> **About this exercise**
Each line of the entries, from the first to the line containing "[Instagram icon] (40, 1676)", is to be transcribed exactly as it stands; include no other lines.

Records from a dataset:
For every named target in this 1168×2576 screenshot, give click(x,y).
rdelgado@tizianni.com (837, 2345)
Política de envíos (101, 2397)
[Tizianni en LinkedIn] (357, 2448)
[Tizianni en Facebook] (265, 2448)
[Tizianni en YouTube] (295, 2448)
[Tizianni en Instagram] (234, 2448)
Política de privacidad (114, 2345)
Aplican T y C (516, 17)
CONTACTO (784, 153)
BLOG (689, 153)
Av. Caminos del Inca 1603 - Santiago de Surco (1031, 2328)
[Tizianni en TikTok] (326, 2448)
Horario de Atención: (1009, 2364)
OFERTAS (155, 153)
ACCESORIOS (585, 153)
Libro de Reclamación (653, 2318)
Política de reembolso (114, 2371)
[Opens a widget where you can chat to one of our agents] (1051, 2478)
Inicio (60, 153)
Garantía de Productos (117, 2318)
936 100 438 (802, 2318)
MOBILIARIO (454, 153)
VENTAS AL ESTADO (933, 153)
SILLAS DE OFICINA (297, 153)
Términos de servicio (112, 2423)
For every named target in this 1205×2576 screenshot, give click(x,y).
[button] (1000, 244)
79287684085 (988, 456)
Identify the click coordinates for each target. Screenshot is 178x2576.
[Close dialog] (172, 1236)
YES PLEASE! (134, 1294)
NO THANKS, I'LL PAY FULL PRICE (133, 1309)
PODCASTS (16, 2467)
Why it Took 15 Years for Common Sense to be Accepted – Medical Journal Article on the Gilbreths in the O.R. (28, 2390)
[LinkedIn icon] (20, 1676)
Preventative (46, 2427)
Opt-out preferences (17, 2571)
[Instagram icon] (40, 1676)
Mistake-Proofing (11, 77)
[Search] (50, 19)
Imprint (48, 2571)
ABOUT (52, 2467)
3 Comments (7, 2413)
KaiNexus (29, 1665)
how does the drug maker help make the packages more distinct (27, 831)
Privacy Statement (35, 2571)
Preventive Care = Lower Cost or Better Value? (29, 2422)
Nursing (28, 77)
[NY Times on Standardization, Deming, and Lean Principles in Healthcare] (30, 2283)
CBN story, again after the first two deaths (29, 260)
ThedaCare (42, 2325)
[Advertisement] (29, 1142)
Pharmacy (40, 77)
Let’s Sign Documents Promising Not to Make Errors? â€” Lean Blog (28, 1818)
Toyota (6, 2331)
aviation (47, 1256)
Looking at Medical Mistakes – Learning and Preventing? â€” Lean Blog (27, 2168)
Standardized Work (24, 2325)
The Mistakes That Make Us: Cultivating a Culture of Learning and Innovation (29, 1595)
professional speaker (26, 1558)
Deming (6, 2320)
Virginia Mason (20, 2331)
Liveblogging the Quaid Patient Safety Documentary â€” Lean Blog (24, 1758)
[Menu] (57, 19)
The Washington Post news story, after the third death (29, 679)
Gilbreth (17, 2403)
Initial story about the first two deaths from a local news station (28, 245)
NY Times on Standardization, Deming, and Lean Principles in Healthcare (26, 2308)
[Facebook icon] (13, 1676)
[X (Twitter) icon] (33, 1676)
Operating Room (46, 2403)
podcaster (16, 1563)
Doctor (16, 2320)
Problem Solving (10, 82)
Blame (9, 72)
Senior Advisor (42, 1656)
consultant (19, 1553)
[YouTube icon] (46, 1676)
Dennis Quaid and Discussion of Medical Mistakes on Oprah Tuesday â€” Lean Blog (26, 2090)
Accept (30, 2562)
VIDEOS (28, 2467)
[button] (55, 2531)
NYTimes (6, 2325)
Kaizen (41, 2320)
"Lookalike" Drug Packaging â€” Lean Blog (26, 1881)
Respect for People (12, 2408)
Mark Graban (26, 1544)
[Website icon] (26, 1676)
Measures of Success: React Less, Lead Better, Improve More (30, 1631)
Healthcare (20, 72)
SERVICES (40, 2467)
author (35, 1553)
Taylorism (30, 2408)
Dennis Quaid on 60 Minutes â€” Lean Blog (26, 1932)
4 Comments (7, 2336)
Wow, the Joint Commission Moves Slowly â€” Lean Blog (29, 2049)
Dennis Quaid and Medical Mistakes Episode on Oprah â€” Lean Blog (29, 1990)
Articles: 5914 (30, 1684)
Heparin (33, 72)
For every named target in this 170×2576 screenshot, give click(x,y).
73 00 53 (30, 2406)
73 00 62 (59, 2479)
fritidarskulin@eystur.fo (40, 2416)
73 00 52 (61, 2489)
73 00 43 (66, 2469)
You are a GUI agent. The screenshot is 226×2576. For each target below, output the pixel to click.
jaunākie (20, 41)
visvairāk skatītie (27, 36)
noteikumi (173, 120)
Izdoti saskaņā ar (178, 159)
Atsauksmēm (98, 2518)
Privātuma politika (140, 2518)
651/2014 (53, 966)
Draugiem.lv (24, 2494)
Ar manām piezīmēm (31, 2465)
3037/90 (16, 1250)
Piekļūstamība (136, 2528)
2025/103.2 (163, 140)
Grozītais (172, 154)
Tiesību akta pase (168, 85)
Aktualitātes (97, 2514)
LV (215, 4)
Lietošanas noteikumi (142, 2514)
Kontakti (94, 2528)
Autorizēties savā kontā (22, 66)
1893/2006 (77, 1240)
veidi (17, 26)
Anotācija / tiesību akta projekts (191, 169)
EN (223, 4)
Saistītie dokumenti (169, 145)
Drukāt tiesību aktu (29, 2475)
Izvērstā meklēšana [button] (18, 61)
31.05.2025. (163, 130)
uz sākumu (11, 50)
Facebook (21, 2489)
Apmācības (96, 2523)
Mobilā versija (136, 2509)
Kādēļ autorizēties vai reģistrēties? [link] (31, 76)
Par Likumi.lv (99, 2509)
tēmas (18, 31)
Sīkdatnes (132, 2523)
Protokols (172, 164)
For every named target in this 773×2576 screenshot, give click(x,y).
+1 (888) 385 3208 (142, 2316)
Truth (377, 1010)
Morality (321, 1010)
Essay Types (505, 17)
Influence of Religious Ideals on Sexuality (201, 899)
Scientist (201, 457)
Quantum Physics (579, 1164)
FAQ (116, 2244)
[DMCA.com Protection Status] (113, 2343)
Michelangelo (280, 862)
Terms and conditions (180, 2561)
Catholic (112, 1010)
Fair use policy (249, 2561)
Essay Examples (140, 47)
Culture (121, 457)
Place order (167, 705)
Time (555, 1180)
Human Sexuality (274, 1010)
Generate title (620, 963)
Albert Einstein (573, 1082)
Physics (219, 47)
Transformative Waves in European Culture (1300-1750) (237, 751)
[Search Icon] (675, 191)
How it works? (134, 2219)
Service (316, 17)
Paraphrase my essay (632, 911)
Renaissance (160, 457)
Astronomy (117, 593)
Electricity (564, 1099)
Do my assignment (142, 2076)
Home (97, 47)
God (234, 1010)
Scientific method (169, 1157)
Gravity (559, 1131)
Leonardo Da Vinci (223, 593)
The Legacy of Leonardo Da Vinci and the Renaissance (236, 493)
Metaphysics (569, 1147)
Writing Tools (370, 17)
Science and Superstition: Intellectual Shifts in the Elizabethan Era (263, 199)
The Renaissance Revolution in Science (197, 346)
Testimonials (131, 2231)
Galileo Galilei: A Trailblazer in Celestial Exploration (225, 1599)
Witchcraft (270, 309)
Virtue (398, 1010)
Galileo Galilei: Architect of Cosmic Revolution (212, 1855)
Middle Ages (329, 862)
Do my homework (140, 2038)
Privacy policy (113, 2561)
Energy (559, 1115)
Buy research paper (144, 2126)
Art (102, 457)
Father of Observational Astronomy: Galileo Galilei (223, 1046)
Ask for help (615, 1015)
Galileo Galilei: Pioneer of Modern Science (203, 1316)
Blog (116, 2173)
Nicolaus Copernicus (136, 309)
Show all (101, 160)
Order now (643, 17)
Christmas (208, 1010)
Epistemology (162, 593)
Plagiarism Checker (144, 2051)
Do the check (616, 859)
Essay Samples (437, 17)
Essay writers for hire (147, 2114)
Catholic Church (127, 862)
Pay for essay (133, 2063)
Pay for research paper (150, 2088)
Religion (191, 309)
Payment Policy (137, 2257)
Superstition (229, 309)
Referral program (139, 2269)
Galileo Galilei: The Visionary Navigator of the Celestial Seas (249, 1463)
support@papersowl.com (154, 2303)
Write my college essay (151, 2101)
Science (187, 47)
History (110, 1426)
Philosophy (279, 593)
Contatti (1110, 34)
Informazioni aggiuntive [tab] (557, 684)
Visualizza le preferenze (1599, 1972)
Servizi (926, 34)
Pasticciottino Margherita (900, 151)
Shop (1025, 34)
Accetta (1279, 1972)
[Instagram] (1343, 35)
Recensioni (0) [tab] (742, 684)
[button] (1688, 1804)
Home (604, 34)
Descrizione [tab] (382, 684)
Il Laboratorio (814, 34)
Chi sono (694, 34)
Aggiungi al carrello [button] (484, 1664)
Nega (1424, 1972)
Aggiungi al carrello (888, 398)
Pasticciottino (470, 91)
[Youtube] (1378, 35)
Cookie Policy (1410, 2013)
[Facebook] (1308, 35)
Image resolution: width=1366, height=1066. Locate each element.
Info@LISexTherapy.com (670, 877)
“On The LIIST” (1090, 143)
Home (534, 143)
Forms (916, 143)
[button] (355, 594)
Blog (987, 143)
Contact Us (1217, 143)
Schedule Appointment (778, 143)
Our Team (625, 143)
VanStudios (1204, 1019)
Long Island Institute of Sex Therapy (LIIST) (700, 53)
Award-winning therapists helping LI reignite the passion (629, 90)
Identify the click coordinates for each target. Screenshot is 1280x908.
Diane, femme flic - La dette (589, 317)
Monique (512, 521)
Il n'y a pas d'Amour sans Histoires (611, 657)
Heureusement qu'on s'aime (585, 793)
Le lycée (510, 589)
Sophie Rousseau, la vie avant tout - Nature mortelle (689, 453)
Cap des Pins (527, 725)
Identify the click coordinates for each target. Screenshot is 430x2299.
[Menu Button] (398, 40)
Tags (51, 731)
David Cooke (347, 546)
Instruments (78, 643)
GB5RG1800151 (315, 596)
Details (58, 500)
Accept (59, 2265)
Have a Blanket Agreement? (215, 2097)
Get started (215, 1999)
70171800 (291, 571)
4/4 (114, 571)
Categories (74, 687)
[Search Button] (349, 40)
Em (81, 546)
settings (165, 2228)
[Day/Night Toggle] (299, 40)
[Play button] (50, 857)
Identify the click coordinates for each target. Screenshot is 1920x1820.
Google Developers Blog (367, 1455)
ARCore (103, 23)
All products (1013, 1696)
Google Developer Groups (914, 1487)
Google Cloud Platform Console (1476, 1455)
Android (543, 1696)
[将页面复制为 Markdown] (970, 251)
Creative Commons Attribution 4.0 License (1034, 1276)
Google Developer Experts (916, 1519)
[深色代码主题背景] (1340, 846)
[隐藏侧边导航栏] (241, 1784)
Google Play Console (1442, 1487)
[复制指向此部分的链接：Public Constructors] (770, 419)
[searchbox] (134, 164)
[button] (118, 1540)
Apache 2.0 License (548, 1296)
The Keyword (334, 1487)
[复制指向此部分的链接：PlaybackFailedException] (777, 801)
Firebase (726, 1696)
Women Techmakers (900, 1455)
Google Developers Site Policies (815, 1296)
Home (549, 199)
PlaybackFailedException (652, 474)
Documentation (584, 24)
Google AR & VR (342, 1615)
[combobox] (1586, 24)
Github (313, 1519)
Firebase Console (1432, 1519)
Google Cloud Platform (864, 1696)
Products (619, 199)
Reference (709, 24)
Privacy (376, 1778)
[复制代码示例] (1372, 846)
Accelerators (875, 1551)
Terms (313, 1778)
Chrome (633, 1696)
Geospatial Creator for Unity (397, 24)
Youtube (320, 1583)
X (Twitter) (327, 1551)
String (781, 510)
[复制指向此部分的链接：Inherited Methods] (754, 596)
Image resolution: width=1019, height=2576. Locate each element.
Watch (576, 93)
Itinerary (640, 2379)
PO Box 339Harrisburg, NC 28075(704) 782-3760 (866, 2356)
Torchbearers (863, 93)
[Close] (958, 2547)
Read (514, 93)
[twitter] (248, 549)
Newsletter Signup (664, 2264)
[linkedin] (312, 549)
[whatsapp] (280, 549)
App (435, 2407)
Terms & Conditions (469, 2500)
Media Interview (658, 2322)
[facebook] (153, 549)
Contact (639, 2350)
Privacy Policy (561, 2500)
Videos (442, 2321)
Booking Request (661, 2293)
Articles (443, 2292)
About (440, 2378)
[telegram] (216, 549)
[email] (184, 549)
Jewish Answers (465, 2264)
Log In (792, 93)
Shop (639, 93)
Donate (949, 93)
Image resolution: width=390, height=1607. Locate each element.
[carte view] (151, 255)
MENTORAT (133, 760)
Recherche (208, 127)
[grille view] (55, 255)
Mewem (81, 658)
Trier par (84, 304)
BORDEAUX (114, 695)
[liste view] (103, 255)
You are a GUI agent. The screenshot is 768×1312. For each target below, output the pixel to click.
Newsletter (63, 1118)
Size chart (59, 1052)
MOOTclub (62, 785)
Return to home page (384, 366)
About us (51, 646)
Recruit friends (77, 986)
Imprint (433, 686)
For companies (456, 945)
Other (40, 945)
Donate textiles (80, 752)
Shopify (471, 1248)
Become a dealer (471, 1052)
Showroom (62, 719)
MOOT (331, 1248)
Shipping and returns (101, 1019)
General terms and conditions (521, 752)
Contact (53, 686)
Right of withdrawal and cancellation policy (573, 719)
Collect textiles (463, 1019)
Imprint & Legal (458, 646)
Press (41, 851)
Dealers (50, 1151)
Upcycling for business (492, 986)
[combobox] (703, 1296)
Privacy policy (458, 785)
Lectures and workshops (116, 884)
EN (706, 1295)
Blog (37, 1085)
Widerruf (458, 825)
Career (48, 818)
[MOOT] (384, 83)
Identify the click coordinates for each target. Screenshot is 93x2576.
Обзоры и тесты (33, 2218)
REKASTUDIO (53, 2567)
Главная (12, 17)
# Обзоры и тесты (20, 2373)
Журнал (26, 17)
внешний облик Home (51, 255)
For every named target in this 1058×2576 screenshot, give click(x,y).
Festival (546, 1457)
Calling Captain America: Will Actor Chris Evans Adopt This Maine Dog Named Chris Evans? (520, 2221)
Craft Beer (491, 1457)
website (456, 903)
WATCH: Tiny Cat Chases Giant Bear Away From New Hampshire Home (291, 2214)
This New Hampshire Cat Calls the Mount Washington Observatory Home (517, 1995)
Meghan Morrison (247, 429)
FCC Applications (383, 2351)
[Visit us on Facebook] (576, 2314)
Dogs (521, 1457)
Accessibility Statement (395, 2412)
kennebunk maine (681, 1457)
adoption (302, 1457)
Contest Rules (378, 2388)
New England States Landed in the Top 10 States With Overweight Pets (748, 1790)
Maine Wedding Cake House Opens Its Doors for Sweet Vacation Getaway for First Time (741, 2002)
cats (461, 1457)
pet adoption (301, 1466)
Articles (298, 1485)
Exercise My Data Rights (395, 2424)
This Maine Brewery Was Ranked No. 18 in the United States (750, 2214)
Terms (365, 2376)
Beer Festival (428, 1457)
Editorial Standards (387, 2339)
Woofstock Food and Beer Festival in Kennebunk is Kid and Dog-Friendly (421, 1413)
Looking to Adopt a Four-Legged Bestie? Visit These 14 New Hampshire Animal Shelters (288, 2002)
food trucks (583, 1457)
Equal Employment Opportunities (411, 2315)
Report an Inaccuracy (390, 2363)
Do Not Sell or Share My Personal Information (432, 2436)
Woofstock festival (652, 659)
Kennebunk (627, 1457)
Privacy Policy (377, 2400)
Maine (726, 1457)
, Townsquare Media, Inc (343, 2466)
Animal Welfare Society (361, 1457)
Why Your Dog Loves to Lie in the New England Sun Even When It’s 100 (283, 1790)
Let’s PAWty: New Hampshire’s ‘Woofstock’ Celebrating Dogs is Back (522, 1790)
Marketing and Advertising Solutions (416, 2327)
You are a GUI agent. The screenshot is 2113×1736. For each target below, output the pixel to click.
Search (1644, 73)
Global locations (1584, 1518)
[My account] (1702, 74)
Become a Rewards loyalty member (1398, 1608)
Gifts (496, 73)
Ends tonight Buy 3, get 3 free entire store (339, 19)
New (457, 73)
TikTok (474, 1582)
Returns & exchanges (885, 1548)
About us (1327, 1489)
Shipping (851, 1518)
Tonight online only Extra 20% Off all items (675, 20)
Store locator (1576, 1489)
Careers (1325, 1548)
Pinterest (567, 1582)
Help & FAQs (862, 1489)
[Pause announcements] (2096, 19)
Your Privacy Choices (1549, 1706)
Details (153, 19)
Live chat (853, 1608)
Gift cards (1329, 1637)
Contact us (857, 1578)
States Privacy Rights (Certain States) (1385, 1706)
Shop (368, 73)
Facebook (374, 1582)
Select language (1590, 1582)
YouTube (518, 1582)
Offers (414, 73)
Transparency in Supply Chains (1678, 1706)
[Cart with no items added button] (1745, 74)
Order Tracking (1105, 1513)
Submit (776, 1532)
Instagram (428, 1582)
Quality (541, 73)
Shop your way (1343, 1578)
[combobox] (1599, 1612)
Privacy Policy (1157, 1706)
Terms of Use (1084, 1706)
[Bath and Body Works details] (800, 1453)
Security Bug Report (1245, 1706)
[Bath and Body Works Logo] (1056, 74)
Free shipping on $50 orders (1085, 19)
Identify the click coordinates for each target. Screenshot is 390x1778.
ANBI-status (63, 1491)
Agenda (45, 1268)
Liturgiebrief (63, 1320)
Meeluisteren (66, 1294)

> **Response area**
For every named target in this 1168×2576 screenshot, give click(x,y).
rdelgado@tizianni.com (837, 2345)
Política de envíos (101, 2397)
[Tizianni en LinkedIn] (357, 2448)
[Tizianni en Facebook] (265, 2448)
[Tizianni en YouTube] (295, 2448)
[Tizianni en Instagram] (234, 2448)
Política de privacidad (114, 2345)
Aplican T y C (516, 17)
CONTACTO (784, 153)
BLOG (689, 153)
Av. Caminos del Inca 1603 - Santiago de Surco (1031, 2328)
[Tizianni en TikTok] (326, 2448)
Horario de Atención: (1009, 2364)
OFERTAS (155, 153)
ACCESORIOS (585, 153)
Libro de Reclamación (653, 2318)
Política de reembolso (114, 2371)
[Opens a widget where you can chat to one of our agents] (1051, 2478)
Inicio (60, 153)
Garantía de Productos (117, 2318)
936 100 438 (802, 2318)
MOBILIARIO (454, 153)
VENTAS AL ESTADO (933, 153)
SILLAS DE OFICINA (297, 153)
Términos de servicio (112, 2423)
For every named target in this 1205×2576 screenshot, give click(x,y).
[button] (1000, 244)
79287684085 (988, 456)
Identify the click coordinates for each target. Screenshot is 178x2576.
[Close dialog] (172, 1236)
YES PLEASE! (134, 1294)
NO THANKS, I'LL PAY FULL PRICE (133, 1309)
PODCASTS (16, 2467)
Why it Took 15 Years for Common Sense to be Accepted – Medical Journal Article on the Gilbreths in the O.R. (28, 2390)
[LinkedIn icon] (20, 1676)
Preventative (46, 2427)
Opt-out preferences (17, 2571)
[Instagram icon] (40, 1676)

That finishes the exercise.